Selection
See, also, John D. Ayer, Law of Standing, 55 Iowa Law Review, 344, 346. Although the courts of this state have not consciously articulated such a rule, they have applied these criteria of standing in zoning cases interchangeably. 1

Recently, we observed in Stickelber v. Board of Zoning Adjustment, Mo.App., 442 S.W.2d 134, that whether a protectable interest is shown so as to invest standing in such controversies is a matter for ad hoc determination by the courts under the given circumstances (l.c. 136(1)) depending, not only upon the immediacy of the interest, but also the proximity of the property, affected (l.c. 137(3)). And it is now well established that an adjoining, confronting or nearby property owner has standing, without further proof of special damage, to assert the invalidity of an ordinance or the right for review of an administrative decision affecting the property in question. Hernreich v. Quinn, banc, 350 Mo. 770, 168 S.W.2d 1054, 1058(3, 4); Kellog v. Joint Council of Women's Auxiliaries Welfare Ass'n, Mo., 265 S.W.2d 374, 376(1, 2); State ex rel. Housing Authority v. Wind, Mo.App., 337 S.W.2d 554, 557(2, 3); State ex rel. Algonquin Golf Club v. Lewis, Mo.App., 395 S.W.2d 552, 524(2). The question remains whether a landowner who has a qualifying interest to contest a zoning regulation loses that standing because of the adventitious circumstance of a city boundary between his land and the questioned zoning upon which his land abuts. This question has not been ruled upon directly by any appellate court of this state.

Material provided

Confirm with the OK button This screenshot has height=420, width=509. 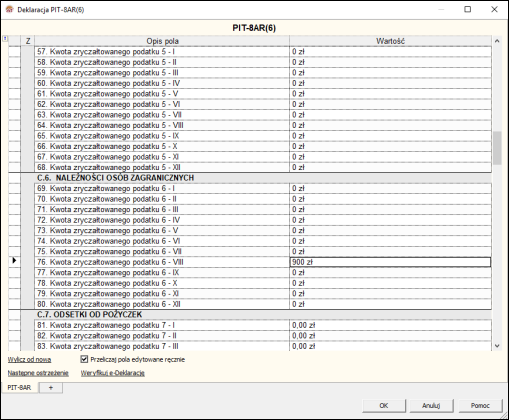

Exercise instructions
Reproduce the passage above on standing in zoning cases word for word, from start to finish.

Written reply
See, also, John D. Ayer, Law of Standing, 55 Iowa Law Review, 344, 346. Although the courts of this state have not consciously articulated such a rule, they have applied these criteria of standing in zoning cases interchangeably. 1

Recently, we observed in Stickelber v. Board of Zoning Adjustment, Mo.App., 442 S.W.2d 134, that whether a protectable interest is shown so as to invest standing in such controversies is a matter for ad hoc determination by the courts under the given circumstances (l.c. 136(1)) depending, not only upon the immediacy of the interest, but also the proximity of the property, affected (l.c. 137(3)). And it is now well established that an adjoining, confronting or nearby property owner has standing, without further proof of special damage, to assert the invalidity of an ordinance or the right for review of an administrative decision affecting the property in question. Hernreich v. Quinn, banc, 350 Mo. 770, 168 S.W.2d 1054, 1058(3, 4); Kellog v. Joint Council of Women's Auxiliaries Welfare Ass'n, Mo., 265 S.W.2d 374, 376(1, 2); State ex rel. Housing Authority v. Wind, Mo.App., 337 S.W.2d 554, 557(2, 3); State ex rel. Algonquin Golf Club v. Lewis, Mo.App., 395 S.W.2d 552, 524(2). The question remains whether a landowner who has a qualifying interest to contest a zoning regulation loses that standing because of the adventitious circumstance of a city boundary between his land and the questioned zoning upon which his land abuts. This question has not been ruled upon directly by any appellate court of this state.